In regard to how Equifax and other credit reporting agencies obtain their information, the answer is a bit eclectic. While creditors do report to these agencies, not all do, and it is difficult to know for certain the nature and extent of their information sharing mechanism.  In addition, information from debt collectors or publicly-available documents, like bankruptcy proceedings, may be incorporated into a credit reporting agency’s files. This would mean there is likely no way to truly “hide” one’s information from a credit reporting agency.  After all, the consumers are not true customers of the credit reporting agency, but more like the product.

While there are certain services a consumer can purchase from Equifax (e.g., credit report, credit freeze), however, this is not the only purpose of the business.  The average consumer is not the primary beneficiary of Equifax’s business model. They may benefit from it due to faster and more efficient extensions of credit, but these credit reporting agencies have a profit motive in collecting and distributing valuable information to interested parties. To that extent, Equifax is akin to a financial and credit information collecting entity.

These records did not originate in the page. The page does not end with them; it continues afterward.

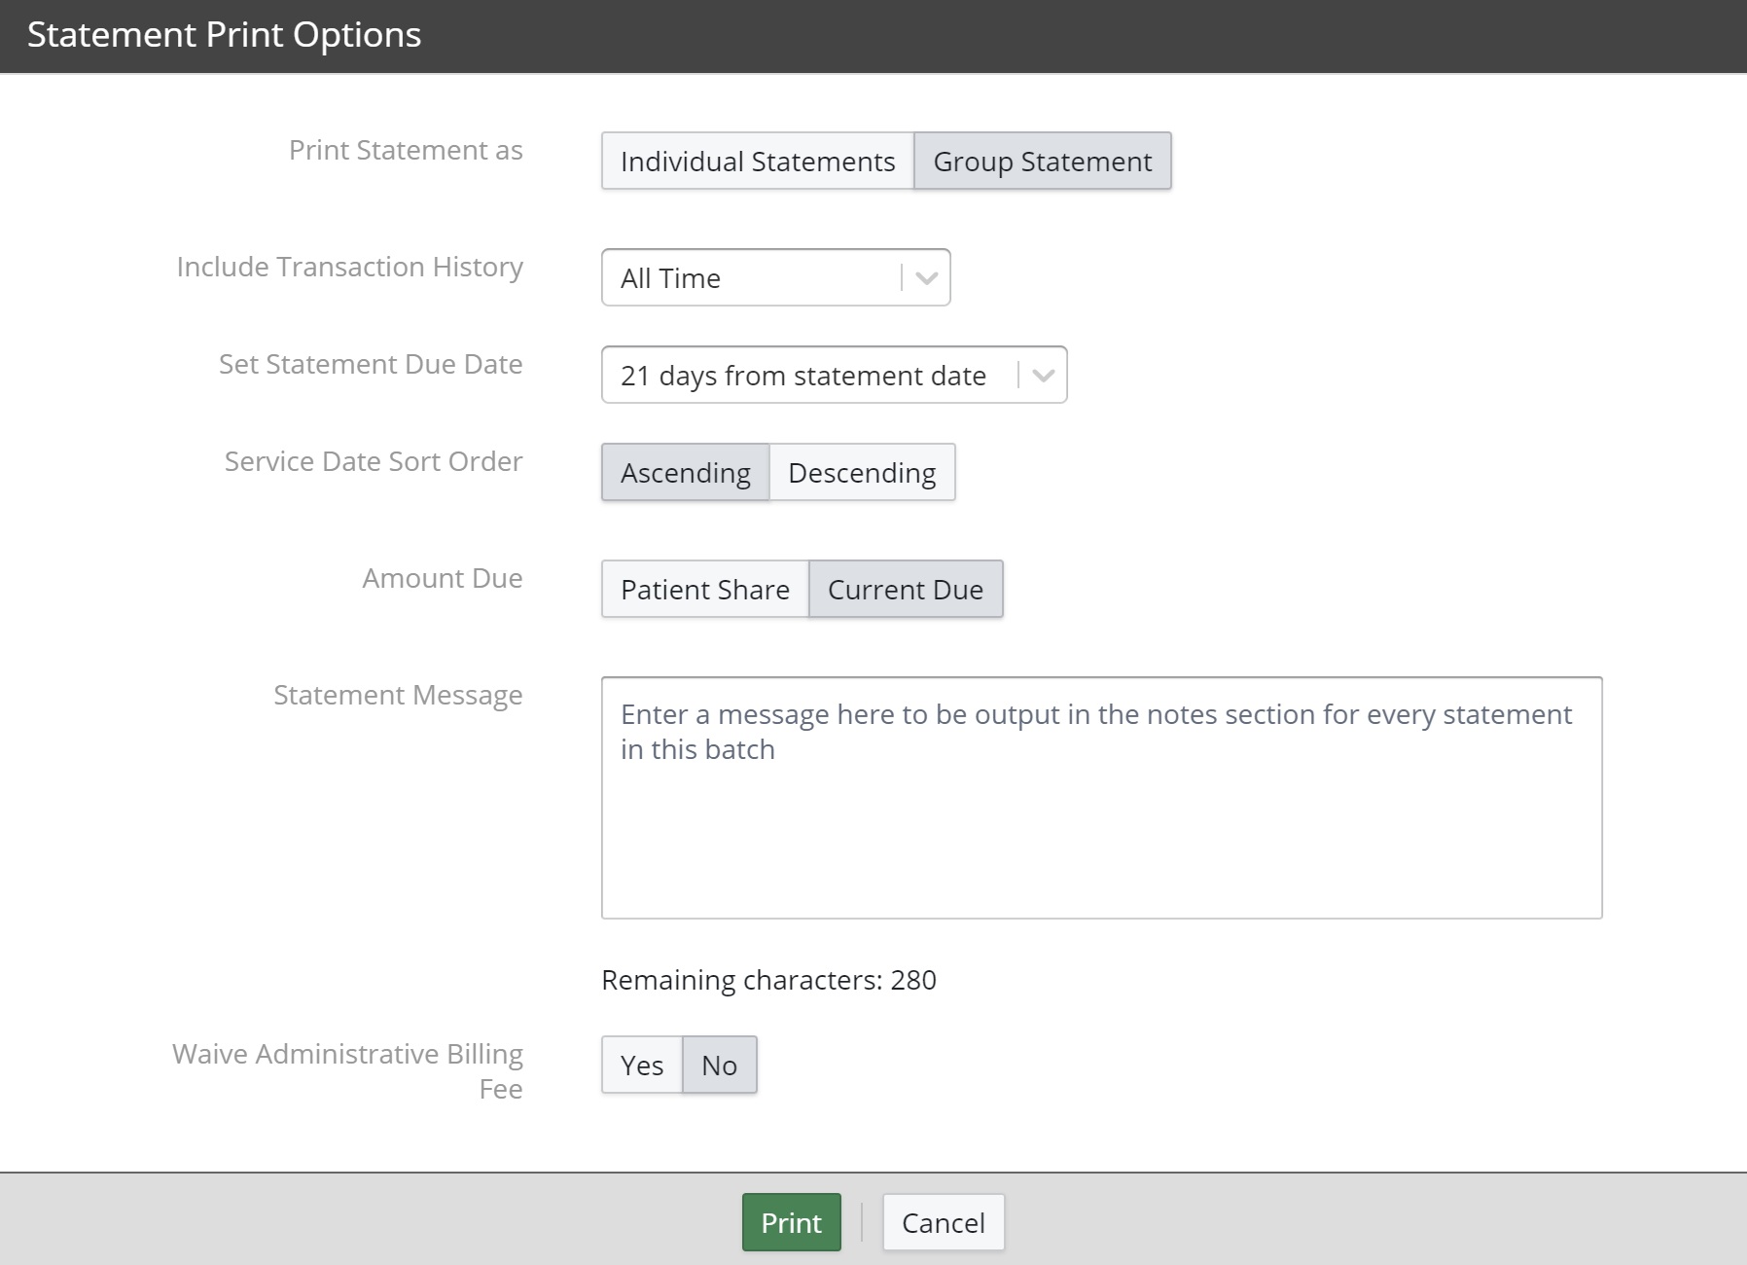Select Individual Statements print option
This screenshot has height=1265, width=1747.
click(758, 161)
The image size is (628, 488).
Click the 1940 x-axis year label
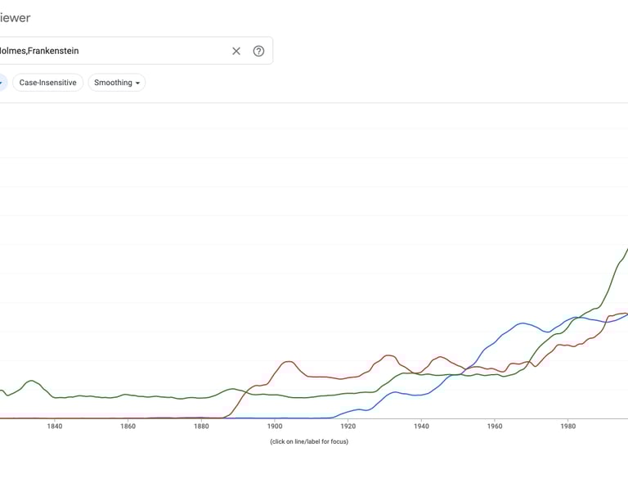422,426
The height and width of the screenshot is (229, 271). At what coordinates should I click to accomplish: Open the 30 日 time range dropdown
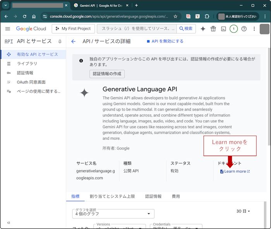(244, 211)
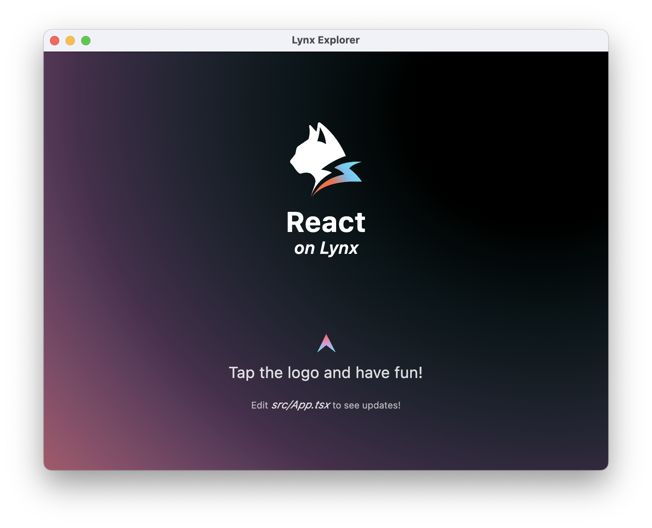Click the 'Lynx Explorer' window title
652x528 pixels.
point(326,40)

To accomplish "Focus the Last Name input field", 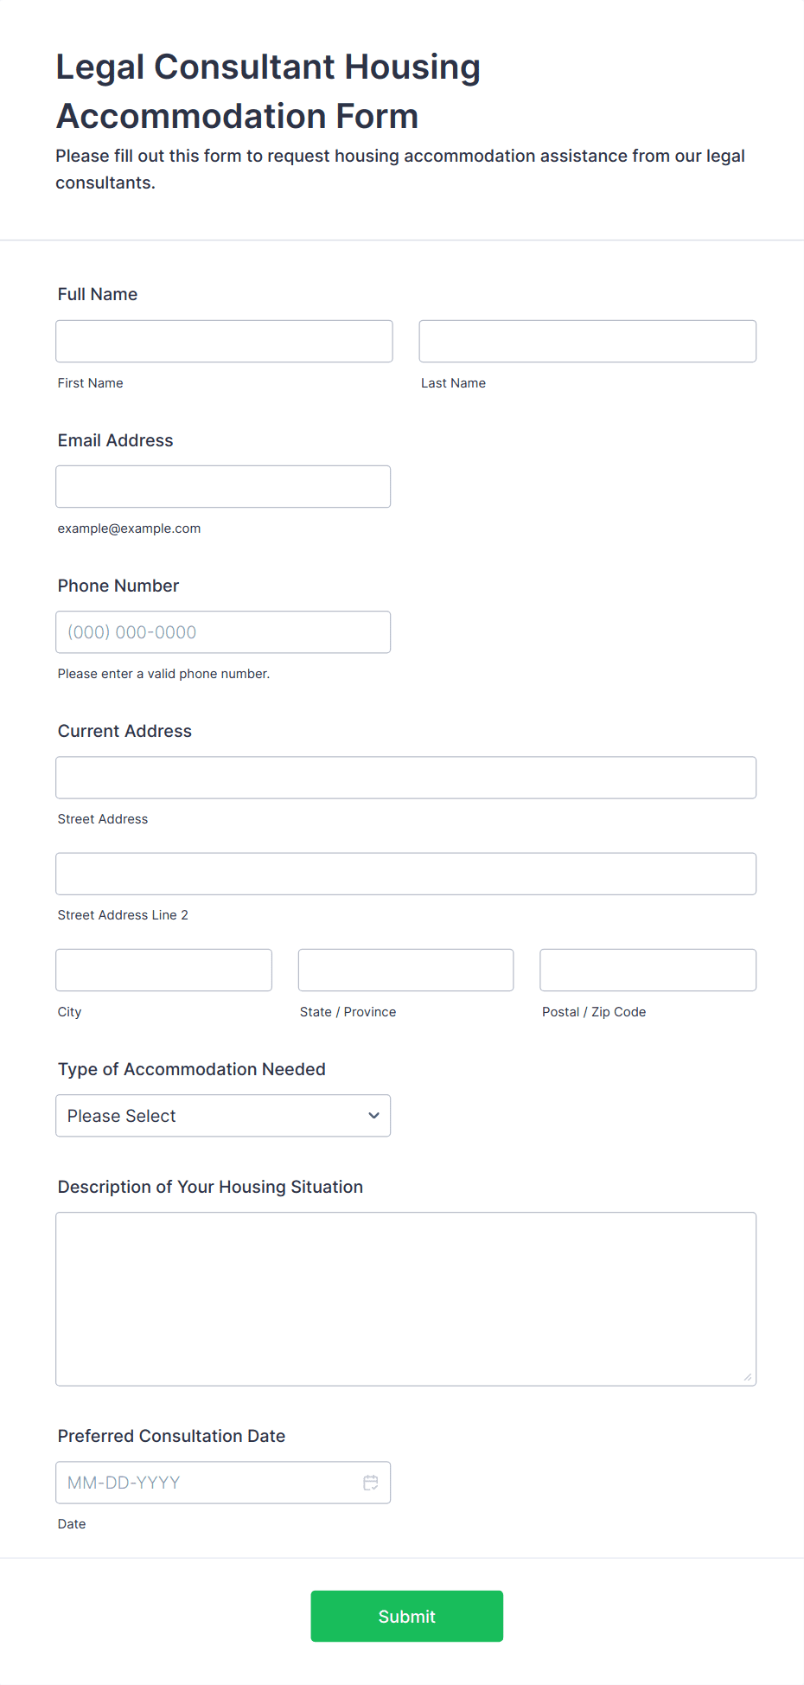I will 588,342.
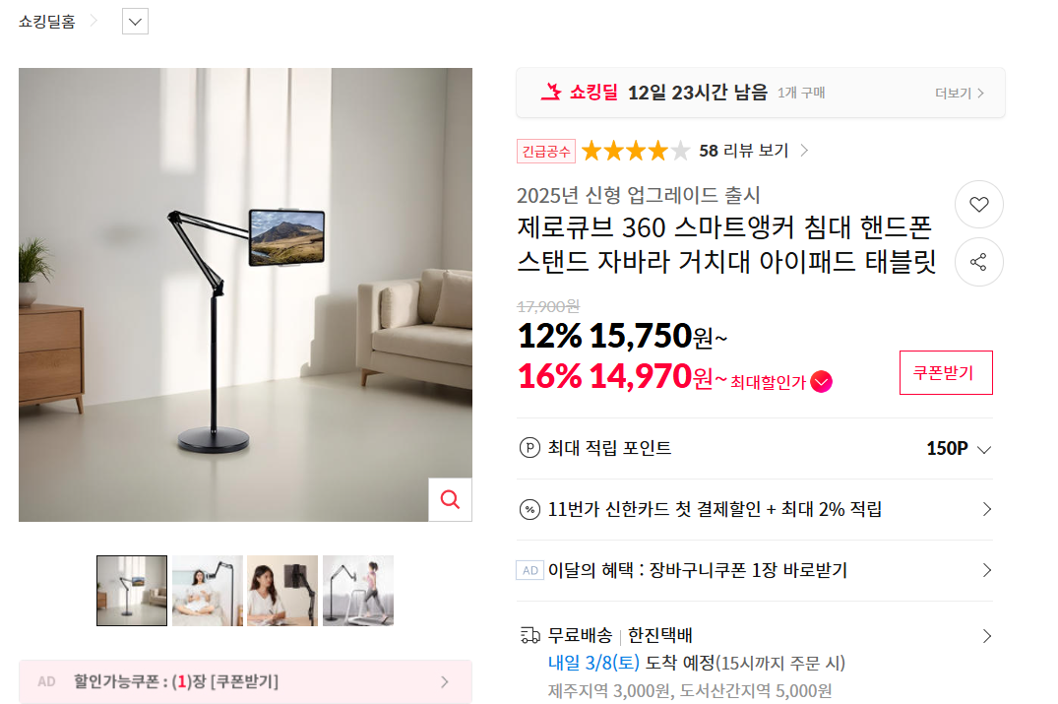
Task: Go to 쇼킹딜홈 breadcrumb
Action: [x=47, y=22]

What is the importance of the leak?

Given that Equifax collects information on almost everyone, from almost every source available, it stands that a breach of Equifax, Experian, or TransUnion would be potentially devastating to the affected consumers. With a leak of personally identifying information (e.g., name, address, age, social security number) identity theft would be much easier for a perpetrator to perform. This information may then be shared, sold, and distributed through the “dark web.”  On a side note, it is ironic that certain credit protection organizations can benefit as the demand for credit freezes (which often require a fee) increases with time.  Even in cases where entities may be distributing these services for free, it may come with limitations to prevent recovery from future harm.